2.3 Singular Value Decomposition (SVD)

The spectral decomposition theorem (Proposition 2.3) gives a decomposition of any symmetric matrix. We now give a generalisation of this result which applies to all matrices.

If matrix \(\bA\) is not a square matrix, then it cannot have eigenvectors. Instead, it has singular vectors corresponding to singular values. Suppose \(\bf\) is a \(n\times p\) matrix. Then we say \(\sigma\) is a singular value with corresponding left and right singular vectors \(\bu\) and \(\bv\) (respectively) if \[\bA \bv = \sigma \bu \quad \mbox{ and }\quad \bA^\top \bu = \sigma \bv\] If \(\bA\) is a symmetric matrix then \(\bu=\bv\) is a eigenvector and \(\sigma\) is an eigenvalue.

The singular value decomposition (SVD) diagonalizes \(\bA\) into a product of a matrix of left singular vectors \(\bU\), a diagonal matrix of singular values \(\bSigma\), and a matrix of right singular vectors \(\bV\).

\[\bA = \bU \bSigma \bV^\top.\]

Proposition 2.5 (Singular value decomposition). Let \(\bA\) be a \(n \times p\) matrix of rank \(r\), where \(1 \leq r \leq \min(n,p)\). Then there exists a \(n \times r\) matrix \(\bU=[\bu_1,\ldots , \bu_r]\), a \(p \times r\) matrix \(\bV=[\bv_1,\ldots ,{ \bv}_r],\) and a \(r \times r\) diagonal matrix \(\bSigma=\text{diag}\{\sigma_1,\ldots , \sigma_r\}\) such that \[ \bA=\bU\bSigma \bV^\top =\sum_{i=1}^r \sigma_i \bu_i \bv_i^\top, \] where \(\bU^\top \bU = \bI_r = \bV^\top \bV\) and the \(\sigma_1 \geq \ldots \geq \sigma_r >0\).

Note that the \(\bu_i\) and the \(\bv_i\) are necessarily unit vectors, and that we have ordered the singular values from largest to smallest. The scalars \(\sigma_1, \ldots , \sigma_r\) are called the singular values of \(\bA\), the columns of \(\bU\) are the left singular vectors, and the columns of \(\bV\) are the right singular vectors.

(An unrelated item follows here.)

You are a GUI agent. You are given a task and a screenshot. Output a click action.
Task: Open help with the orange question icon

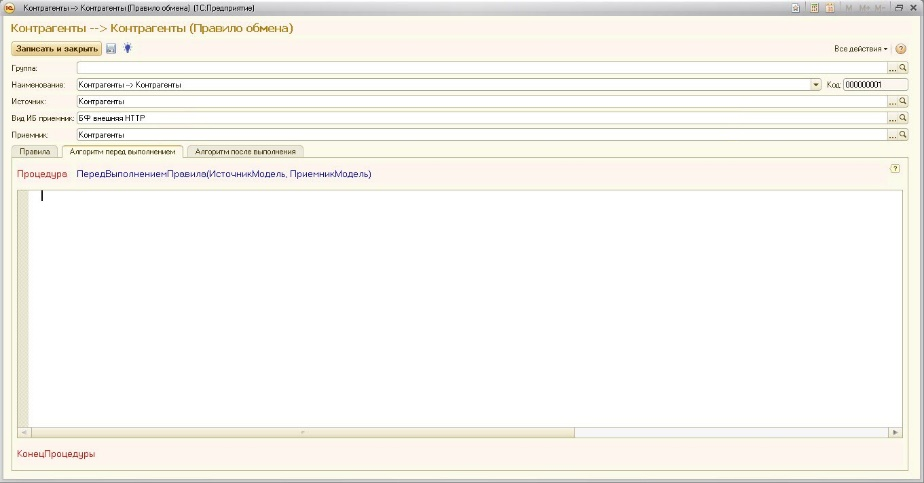tap(901, 48)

The form of the SVD given above is called the compact singular value decomposition. Sometimes we write it in a non-compact form \[\bA = \bU\bSigma \bV^\top\] where \(\bU\) is a \(n \times n\) orthogonal matrix \((\bU^\top\bU=\bU\bU^\top = \bI_n)\), \(\bV\) is a \(p \times p\) orthogonal matrix \((\bV^\top\bV=\bV\bV^\top = \bI_p)\), and \(\bSigma\) is a \(n \times p\) diagonal matrix \[\begin{equation} \bSigma = \left(\begin{array}{cccccccc} \sigma_1&0&\ldots&&&&0\\ 0&\sigma_2&0&\ldots&&&\\ \vdots\\ 0&0&&\ldots&\sigma_r&&\\ 0&0&&\ldots&&0&\ldots\\ \vdots\\ 0&0&&\ldots&&&0\\ \end{array} \right). \tag{2.1} \end{equation}\] The columns of \(\bU\) and \(\bV\) form an orthonormal basis for \(\mathbb{R}^n\) and \(\mathbb{R}^p\) respectively. We can see that we recover the compact form of the SVD by only using the first \(r\) columns of \(\bU\) and \(\bV\), and truncating \(\bSigma\) to a \(r\times r\) matrix with non-zero diagonal elements.

When \(\bA\) is symmetric, we take \(\bU=\bV\), and the spectral decomposition theorem is recovered, and in this case (but not in general) the singular values of \(\bA\) are eigenvalues of \(\bA\).

Proof. \(\bA^\top \bA\) is a \(p\times p\) symmetric matrix, and so by the spectral decomposition theorem we can write it as \[\bA^\top \bA = \bV \bLambda \bV^\top\] where \(\bV\) is a \(p \times r\) semi-orthogonal matrix containing the orthonormal eigenvectors of \(\bA^\top \bA\), and \(\bLambda=\operatorname{diag}(\lambda_1, \ldots, \lambda_r)\) is a diagonal matrix of eigenvalues with \(\lambda_1\geq \ldots \geq\lambda_r>0\) (by Corollary 2.1).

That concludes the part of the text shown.